Depuis fin 2017, les professionnels en reconversion recrutés au titre des articles 22 et 23 de l’ordonnance statutaire de la magistrature bénéficient d’un mois de formation à l’ENM, notamment rythmé par des enseignements dédiés à la méthodologie du jugement civil et aux différentes fonctions de magistrat (juge aux affaires familiales, parquet, siège pénal, juge de l’application des peines, juge d’instruction, juge des libertés et de la détention), des simulations d’audiences correctionnelles ou encore des cas pratiques pour aborder l’éthique et la déontologie du magistrat.
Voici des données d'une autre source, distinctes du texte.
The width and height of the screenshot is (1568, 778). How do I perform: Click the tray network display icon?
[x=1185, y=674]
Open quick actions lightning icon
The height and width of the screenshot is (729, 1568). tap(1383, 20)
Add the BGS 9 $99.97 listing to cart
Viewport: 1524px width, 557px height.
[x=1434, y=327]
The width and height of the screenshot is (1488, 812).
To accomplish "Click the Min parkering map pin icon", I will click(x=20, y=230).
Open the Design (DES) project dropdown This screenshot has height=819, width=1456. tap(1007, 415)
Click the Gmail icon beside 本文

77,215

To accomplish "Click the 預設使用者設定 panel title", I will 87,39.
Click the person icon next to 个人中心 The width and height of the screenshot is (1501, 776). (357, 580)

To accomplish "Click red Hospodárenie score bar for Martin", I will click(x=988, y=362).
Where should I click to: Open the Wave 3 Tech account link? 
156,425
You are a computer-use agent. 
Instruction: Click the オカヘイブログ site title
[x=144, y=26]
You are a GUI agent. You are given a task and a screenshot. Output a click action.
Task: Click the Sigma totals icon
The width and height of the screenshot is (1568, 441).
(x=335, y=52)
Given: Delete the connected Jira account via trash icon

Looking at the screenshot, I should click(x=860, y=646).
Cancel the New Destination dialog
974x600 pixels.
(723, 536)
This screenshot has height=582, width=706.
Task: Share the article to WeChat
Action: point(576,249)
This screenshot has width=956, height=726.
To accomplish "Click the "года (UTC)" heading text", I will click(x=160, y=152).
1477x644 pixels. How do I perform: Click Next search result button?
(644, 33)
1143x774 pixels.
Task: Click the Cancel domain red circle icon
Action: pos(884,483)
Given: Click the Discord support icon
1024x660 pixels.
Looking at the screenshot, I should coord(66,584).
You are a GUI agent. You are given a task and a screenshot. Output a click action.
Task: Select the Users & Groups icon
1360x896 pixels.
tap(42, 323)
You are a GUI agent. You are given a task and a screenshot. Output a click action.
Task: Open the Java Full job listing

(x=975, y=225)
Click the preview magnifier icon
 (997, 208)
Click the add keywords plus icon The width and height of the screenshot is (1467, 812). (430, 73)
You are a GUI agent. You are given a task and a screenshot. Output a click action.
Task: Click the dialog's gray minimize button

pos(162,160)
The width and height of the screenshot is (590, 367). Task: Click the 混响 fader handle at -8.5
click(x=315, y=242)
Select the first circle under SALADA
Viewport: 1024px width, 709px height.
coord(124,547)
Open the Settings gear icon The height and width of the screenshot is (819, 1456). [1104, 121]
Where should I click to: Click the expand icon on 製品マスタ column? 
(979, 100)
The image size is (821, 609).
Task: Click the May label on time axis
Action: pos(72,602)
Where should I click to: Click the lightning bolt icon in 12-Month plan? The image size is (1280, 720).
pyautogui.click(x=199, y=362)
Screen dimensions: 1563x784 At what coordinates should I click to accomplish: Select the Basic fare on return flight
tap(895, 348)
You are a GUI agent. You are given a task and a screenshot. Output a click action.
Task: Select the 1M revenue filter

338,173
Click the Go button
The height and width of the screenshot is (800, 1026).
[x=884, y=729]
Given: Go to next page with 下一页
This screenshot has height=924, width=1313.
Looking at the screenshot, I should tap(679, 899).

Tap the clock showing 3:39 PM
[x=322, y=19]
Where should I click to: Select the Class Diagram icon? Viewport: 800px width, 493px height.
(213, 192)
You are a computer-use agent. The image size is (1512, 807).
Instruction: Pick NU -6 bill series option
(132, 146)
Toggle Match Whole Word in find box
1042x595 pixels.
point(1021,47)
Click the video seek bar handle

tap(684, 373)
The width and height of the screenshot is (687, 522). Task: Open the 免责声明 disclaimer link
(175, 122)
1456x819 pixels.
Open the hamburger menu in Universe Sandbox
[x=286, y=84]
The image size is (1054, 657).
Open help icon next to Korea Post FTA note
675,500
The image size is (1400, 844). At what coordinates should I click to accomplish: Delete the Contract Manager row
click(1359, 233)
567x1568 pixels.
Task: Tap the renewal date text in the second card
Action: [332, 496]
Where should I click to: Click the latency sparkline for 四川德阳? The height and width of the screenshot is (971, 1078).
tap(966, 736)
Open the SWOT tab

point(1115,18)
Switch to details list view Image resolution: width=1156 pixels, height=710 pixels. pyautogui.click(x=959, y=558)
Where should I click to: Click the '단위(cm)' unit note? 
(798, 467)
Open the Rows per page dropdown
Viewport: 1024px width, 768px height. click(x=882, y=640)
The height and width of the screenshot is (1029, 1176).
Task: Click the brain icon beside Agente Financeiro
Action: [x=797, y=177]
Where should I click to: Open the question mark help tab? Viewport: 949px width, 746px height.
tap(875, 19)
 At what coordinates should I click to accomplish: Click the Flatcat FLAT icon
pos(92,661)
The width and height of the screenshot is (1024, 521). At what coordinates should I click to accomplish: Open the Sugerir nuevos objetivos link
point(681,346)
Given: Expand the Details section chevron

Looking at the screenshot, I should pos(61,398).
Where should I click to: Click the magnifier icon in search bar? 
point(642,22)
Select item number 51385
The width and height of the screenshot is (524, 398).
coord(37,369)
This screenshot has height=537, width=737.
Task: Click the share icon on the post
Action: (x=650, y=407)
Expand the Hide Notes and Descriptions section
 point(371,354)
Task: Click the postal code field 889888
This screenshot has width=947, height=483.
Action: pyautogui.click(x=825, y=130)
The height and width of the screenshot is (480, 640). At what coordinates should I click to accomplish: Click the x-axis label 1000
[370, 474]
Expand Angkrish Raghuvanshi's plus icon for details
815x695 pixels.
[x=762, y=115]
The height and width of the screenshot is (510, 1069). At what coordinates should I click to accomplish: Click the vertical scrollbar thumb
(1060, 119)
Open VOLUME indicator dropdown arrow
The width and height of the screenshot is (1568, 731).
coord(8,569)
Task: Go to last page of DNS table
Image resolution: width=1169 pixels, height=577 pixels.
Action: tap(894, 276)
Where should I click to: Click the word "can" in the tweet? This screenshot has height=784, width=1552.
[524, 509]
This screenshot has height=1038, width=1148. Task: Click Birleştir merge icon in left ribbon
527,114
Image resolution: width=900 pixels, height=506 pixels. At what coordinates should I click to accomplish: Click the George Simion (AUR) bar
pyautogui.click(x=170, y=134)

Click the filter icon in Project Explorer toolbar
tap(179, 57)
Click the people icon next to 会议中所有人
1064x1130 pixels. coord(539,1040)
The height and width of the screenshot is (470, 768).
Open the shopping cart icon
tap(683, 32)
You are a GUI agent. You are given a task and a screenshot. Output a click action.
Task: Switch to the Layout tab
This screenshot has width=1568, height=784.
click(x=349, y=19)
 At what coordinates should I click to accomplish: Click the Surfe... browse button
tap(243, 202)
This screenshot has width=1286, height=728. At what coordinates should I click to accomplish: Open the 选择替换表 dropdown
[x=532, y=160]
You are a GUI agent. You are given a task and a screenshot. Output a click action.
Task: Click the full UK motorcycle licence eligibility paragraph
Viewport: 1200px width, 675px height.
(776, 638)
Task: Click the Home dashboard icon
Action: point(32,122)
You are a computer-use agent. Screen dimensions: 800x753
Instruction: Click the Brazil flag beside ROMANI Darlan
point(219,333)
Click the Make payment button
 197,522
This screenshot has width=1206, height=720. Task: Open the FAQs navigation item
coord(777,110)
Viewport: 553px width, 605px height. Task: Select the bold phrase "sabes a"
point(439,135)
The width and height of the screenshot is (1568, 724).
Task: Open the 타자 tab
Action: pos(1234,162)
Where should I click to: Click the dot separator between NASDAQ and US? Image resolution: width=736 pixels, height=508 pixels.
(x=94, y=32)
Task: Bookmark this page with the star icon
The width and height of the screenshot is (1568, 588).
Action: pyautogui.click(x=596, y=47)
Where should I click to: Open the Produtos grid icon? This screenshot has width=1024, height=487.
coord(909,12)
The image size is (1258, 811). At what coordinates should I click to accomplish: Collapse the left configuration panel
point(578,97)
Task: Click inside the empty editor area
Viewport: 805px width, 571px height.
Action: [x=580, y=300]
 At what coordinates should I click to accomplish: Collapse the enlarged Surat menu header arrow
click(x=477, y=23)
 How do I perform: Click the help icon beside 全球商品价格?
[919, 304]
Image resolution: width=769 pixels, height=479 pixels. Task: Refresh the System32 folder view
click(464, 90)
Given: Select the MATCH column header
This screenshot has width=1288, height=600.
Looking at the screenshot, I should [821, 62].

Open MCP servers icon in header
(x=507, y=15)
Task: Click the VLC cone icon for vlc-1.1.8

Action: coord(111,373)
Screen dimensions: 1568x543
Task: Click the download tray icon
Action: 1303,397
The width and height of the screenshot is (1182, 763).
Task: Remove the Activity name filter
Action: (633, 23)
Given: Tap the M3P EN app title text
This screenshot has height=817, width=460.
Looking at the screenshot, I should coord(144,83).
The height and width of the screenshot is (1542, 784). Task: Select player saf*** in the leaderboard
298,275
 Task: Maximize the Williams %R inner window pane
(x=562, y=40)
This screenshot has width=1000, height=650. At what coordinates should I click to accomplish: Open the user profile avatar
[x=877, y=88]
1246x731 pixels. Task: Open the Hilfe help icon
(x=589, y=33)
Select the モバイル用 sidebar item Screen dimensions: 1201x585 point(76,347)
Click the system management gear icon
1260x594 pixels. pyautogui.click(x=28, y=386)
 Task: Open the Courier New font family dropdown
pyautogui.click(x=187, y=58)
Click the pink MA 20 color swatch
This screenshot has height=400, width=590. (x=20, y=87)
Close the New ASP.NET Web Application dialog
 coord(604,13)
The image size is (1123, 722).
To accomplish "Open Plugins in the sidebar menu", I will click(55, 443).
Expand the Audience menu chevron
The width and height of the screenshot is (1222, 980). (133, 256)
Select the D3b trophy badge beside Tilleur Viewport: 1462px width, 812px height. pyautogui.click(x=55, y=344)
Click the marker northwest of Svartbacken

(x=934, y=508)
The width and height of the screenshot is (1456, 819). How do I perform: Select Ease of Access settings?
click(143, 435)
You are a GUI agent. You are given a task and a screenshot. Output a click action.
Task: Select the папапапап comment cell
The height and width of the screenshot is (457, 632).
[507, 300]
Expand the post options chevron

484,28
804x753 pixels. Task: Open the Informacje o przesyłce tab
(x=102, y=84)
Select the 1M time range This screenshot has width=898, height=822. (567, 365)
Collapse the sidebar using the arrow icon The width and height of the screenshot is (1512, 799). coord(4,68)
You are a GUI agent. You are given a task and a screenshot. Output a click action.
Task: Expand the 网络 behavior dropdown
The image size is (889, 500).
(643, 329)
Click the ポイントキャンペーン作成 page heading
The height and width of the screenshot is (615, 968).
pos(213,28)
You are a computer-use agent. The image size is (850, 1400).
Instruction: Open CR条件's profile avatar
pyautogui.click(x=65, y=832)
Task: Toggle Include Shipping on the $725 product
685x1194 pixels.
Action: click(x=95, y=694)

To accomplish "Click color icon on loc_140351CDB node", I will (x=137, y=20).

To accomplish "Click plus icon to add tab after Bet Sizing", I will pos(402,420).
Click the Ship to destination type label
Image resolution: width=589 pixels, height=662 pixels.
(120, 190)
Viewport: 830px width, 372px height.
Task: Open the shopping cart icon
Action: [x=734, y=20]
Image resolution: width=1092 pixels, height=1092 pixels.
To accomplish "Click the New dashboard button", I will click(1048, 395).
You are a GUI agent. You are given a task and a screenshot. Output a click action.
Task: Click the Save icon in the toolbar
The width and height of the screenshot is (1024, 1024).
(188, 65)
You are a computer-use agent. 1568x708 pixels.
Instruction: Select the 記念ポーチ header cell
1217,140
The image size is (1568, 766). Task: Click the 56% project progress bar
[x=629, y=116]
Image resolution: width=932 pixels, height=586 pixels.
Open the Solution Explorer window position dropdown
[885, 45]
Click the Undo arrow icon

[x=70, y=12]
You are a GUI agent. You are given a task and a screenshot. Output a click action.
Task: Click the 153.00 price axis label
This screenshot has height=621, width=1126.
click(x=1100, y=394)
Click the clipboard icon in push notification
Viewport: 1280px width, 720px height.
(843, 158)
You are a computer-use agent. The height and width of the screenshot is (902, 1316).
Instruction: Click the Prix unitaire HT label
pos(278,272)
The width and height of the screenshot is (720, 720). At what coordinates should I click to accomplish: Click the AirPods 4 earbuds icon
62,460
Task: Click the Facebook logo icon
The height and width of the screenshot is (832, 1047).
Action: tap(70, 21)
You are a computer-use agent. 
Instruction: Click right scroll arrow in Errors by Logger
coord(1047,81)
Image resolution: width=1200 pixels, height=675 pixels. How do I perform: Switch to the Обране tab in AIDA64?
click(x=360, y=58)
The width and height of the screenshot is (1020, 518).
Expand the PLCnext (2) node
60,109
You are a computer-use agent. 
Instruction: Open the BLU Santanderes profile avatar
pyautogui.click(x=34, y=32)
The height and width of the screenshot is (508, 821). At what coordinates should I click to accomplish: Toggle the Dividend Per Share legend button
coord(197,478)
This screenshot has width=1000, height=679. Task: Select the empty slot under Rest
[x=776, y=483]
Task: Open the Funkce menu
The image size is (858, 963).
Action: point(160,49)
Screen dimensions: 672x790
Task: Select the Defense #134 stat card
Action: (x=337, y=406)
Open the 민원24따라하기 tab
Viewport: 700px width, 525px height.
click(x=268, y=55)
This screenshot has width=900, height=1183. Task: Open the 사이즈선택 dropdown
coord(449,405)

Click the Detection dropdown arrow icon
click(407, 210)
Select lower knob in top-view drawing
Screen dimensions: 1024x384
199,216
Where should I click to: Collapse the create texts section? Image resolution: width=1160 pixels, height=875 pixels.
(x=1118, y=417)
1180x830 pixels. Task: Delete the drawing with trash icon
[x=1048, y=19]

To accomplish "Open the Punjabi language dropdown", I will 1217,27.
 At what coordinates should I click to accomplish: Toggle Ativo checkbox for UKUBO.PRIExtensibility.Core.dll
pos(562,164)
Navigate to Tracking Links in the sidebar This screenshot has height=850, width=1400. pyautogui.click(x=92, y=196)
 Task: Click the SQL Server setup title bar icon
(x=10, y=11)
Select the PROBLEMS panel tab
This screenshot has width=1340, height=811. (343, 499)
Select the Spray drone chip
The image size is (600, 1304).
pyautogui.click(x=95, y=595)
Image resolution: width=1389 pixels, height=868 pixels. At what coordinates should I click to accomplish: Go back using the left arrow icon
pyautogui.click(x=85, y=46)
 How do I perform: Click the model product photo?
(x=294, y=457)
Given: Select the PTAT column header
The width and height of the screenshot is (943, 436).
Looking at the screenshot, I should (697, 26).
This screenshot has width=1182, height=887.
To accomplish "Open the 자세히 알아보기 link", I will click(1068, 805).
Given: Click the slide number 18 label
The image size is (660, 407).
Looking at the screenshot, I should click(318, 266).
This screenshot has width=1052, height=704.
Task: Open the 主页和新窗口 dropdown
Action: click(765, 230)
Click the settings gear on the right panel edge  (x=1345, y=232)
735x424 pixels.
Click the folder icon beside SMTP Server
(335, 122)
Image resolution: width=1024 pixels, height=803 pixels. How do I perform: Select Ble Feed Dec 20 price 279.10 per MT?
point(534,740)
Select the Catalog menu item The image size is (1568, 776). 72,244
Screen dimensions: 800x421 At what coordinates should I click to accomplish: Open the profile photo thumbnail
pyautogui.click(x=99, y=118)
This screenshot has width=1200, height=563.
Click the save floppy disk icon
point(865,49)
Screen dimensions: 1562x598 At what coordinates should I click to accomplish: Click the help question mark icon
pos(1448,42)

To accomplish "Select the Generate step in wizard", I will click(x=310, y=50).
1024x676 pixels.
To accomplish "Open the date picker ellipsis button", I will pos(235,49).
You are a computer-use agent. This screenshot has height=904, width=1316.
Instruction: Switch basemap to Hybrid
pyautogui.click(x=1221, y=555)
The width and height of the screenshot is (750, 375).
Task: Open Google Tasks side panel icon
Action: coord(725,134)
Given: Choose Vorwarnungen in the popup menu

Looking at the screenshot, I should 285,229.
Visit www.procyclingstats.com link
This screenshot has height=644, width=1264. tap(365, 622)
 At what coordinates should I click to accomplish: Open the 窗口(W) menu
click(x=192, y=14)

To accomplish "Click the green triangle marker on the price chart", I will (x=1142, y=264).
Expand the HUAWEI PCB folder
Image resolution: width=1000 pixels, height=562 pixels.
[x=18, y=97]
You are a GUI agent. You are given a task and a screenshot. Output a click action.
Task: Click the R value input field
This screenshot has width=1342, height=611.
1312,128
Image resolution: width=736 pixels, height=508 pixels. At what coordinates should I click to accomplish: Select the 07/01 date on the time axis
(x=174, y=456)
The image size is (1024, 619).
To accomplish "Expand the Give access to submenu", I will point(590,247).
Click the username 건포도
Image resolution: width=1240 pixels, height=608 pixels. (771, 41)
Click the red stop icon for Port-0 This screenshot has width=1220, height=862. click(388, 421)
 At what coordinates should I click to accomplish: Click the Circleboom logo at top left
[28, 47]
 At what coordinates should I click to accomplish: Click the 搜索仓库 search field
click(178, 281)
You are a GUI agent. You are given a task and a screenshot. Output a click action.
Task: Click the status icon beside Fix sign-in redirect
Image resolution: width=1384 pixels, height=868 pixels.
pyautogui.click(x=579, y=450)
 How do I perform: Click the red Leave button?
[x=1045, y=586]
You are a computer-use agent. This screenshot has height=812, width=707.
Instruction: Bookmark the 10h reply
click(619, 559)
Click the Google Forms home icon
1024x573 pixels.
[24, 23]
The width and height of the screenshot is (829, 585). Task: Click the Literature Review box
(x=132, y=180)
En amont de leur arrivée à l’ENM, des parcours d’e-formation sur le jugement civil, l’audience correctionnelle et les affaires familiales, mis à jour au regard des dispositions nouvelles de la loi de programmation de la justice, leur permettent de réviser les fondamentaux nécessaires pour réaliser les exercices pratiques à l’ENM et pour aborder plus sereinement leur stage probatoire.

Enfin, un accompagnement professionnel personnalisé par un coach certifié sélectionné par l’École leur est proposé durant la formation, pour faciliter leur changement d’identité professionnelle au regard d’un calendrier pédagogique contraint.

À l’issue de leur stage en juridiction probatoire de 6 mois, c’est la commission d’avancement – à l’origine de ces recrutements hors concours – qui statue sur leur intégration définitive au sein de la magistrature.